### Data shown ###

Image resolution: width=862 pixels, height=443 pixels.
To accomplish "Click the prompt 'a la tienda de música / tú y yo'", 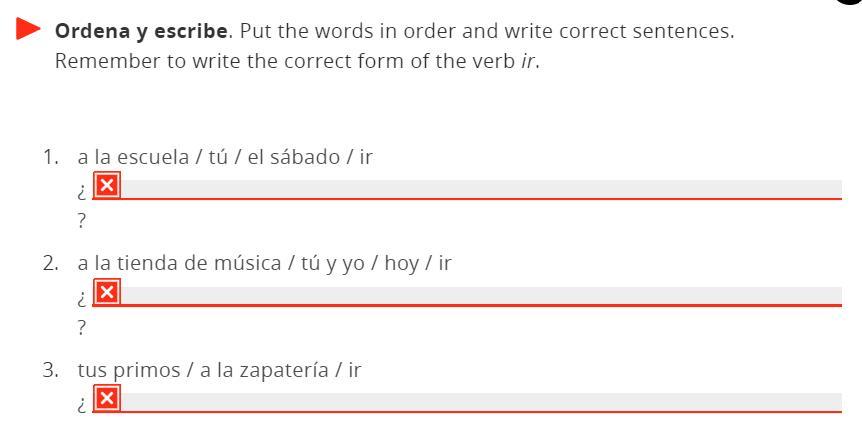I will point(220,263).
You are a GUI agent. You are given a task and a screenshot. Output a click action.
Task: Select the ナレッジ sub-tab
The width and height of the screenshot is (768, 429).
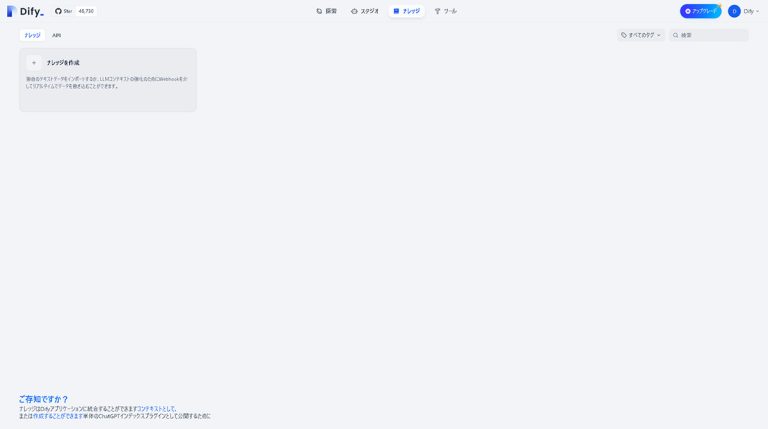tap(32, 35)
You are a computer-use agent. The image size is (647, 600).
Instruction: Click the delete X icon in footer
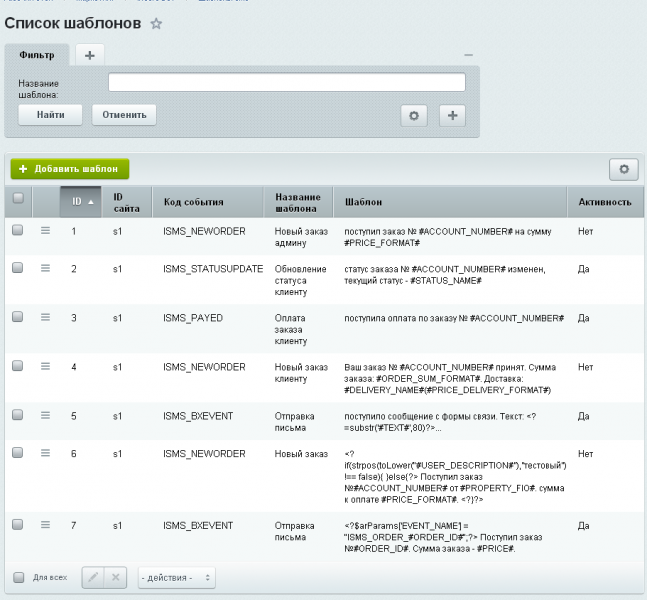pyautogui.click(x=116, y=577)
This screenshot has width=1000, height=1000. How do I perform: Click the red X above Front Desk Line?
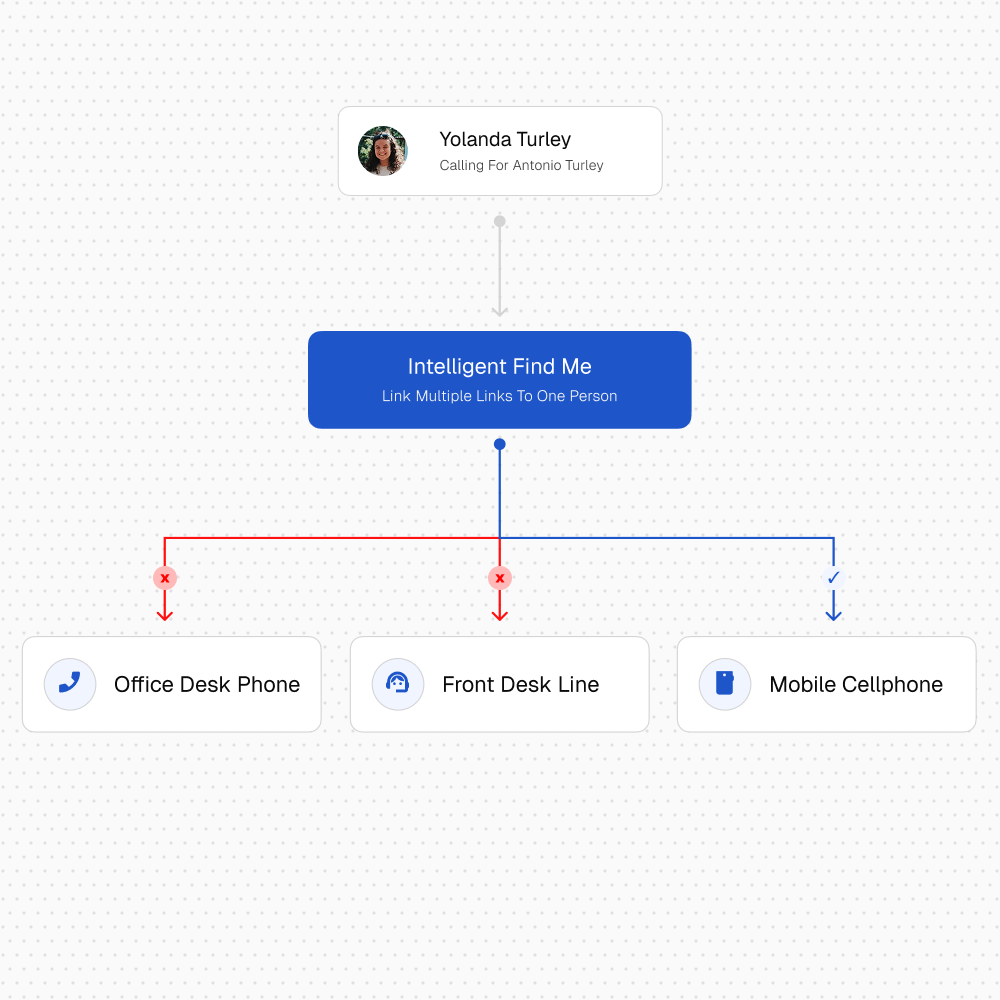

###

- [Task to complete] Beginning with the line where "Task: Select the ナレッジ sub-tab" appears, restate word for word every line down to the last one in the data, but keep the pictures out.

- [Exercise result]
Task: Select the ナレッジ sub-tab
The width and height of the screenshot is (768, 429).
tap(32, 35)
You are a computer-use agent. The image size is (647, 600).
Instruction: Click the delete X icon in footer
pyautogui.click(x=116, y=577)
This screenshot has width=1000, height=1000. How do I perform: Click the red X above Front Desk Line?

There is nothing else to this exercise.